I considered the risks and rewards beforehand, but once I started there was no time for navel-gazing or second-guessing…
On August 16th 2016, La Sportiva Mountain Running athlete Nick Elson set the Fastest Known Time (FKT) on the Teton Grand Traverse in Grand Tetons National Park, Wyoming with a time of 6:30:49. The previous record on the traverse was held by Rolando Garibotti with a time of 6:49 set in 2000. The Teton Grand Traverse crosses 14 miles over 10 major peaks and gains over 12,000 feet of elevation. La Sportiva got the chance to ask Nick a few questions about his experience training for and completing the traverse. Here’s what he had to say…
Had you attempted the Grand Traverse before the FKT attempt?
I’d never done the entire traverse in one go, but I’d done every section at least once. I first visited the Tetons in 2014 and I climbed a number of the peaks on the traverse during that trip.
This year, my friend Eric and I spent a week systematically climbing every section of the traverse. The terrain is complex enough that it’s very beneficial to know exactly where you’re going and I really benefitted from Rolo’s generosity in sharing lots of detailed beta with me. However, the biggest benefit was likely psychological: having done every section at least once, I knew that the route was well within my ability.
How long did you train before going for the FKT?
I had known about the Grand Traverse for many years and I suppose that a lot of what I’ve done lately could be seen as good training for it.
I think that my background was really well-suited to doing the traverse quickly. I was lucky enough to be exposed to the mountains at a young age so I’m quite comfortable on the type of 3rd and 4th class terrain that makes up a lot of the traverse. I spent many years quite focused on climbing and so I was able to solo all the crux pitches in APPROACH SHOES. Finally, I’ve been quite focused on training for endurance sports like ski mountaineering racing and mountain running over the past few years. The fitness I’ve gained from this more structured training was the only reason I was able to improve slightly on Rolo’s record.

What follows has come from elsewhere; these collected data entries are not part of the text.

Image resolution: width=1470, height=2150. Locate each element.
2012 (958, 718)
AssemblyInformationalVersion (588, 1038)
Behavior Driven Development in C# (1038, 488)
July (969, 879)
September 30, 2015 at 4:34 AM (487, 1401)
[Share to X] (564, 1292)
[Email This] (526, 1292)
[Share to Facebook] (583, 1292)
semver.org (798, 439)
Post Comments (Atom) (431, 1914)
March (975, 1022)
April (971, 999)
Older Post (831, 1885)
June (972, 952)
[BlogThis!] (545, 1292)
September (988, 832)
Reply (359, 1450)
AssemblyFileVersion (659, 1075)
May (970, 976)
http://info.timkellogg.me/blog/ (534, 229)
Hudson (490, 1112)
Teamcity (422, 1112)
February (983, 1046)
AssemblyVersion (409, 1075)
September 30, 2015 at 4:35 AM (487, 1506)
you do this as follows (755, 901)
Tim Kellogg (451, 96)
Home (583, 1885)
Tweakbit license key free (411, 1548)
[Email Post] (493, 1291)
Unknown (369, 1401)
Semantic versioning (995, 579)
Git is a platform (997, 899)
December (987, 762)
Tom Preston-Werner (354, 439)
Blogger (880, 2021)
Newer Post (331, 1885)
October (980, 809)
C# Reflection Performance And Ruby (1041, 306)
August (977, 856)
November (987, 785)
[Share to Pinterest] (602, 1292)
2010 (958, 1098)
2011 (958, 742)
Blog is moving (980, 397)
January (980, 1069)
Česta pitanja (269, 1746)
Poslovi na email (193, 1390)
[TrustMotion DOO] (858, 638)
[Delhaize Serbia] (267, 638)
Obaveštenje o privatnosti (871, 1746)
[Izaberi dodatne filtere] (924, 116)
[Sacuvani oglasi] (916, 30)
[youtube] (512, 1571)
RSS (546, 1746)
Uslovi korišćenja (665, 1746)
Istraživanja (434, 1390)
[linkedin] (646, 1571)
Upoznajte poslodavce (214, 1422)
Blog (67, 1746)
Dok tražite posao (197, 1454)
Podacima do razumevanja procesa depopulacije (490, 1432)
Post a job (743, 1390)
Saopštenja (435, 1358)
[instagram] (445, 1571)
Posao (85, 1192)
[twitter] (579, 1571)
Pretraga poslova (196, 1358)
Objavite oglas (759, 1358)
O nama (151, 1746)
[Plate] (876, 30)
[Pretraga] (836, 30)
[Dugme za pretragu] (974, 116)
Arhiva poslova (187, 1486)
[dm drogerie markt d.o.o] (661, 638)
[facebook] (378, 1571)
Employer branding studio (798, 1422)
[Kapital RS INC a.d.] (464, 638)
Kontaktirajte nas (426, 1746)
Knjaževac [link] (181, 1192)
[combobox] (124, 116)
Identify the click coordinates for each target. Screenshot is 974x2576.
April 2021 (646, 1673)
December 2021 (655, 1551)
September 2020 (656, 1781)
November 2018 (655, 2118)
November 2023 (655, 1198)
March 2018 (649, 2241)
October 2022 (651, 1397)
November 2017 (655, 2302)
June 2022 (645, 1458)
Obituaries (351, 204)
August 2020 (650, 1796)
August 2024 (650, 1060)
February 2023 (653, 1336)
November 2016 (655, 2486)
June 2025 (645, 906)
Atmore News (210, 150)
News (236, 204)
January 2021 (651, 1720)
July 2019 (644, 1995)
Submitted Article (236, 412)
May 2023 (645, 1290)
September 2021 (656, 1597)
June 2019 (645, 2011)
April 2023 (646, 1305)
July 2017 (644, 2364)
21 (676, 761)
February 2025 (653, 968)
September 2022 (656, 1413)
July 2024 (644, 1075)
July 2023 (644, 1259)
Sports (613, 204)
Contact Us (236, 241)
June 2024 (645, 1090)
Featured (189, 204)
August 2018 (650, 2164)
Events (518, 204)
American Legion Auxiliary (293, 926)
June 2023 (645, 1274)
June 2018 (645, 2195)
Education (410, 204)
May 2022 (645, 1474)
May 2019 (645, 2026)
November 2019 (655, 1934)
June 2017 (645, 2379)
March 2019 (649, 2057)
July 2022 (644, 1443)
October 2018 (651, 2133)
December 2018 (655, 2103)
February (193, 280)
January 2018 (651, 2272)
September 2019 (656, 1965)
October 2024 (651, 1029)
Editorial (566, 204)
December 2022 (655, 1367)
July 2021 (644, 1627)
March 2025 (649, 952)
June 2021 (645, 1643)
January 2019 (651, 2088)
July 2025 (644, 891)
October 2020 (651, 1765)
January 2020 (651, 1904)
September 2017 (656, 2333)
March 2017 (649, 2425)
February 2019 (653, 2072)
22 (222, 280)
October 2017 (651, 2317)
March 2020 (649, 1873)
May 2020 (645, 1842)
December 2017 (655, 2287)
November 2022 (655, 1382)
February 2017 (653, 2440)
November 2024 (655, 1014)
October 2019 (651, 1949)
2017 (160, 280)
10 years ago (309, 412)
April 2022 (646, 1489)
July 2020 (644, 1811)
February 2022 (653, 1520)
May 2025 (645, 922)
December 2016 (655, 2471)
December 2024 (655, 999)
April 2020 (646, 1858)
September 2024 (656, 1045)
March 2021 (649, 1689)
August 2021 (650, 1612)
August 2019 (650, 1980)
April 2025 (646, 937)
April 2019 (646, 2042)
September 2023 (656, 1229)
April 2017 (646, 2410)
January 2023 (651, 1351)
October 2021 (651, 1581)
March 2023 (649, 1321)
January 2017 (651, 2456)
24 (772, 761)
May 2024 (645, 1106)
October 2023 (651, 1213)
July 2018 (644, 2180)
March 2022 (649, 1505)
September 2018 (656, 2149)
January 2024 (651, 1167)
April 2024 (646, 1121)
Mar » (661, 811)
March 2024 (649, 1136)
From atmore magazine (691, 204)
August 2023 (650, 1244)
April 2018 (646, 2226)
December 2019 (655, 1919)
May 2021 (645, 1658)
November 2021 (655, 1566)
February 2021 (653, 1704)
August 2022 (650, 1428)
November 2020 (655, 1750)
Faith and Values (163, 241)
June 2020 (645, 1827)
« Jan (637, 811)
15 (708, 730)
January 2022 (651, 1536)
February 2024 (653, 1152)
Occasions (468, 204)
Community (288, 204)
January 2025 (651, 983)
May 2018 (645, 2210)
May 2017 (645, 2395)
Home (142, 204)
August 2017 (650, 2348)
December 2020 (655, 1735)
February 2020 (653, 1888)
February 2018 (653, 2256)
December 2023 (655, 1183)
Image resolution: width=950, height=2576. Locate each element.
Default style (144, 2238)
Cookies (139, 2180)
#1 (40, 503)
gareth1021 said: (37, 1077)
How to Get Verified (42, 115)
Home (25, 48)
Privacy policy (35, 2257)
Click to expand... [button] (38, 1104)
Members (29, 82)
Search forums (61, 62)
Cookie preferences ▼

I was drawn to the traverse because of the previous efforts of Alex Lowe and Rolo. Growing up climbing, they were the type of climbers who were a big inspiration to me. Although I’ll never be anywhere near as accomplished as a climber, the Grand Traverse was a way to aspire to be a little more like Rolo and Alex. Whether I was able to approach their times or not, I knew the record would be a good excuse to try really hard and have an awesome day moving quickly in the mountains.
Were there any stumbling blocks as you prepared for this attempt?
Everything actually went incredibly smoothly. Since the spring, I’ve enjoyed a period of good consistent training. I’ve raced a bit less than in past years which has allowed me to do more big days in the mountains above Squamish. These outings allowed me to spend a lot of time moving over technical terrain, which was perfect preparation for the traverse.
I went to the Tetons with the goal of doing the traverse, but I understood that there was a real chance that I might not even feel comfortable climbing some of the sections unroped. When I climbed the Italian Cracks on the North Ridge of the Grand Teton with my friend Eric, I found that the rock quality was excellent and that there were enough good holds that the climbing felt secure. At that point, I knew that I had no excuses and I’d have to give it a go!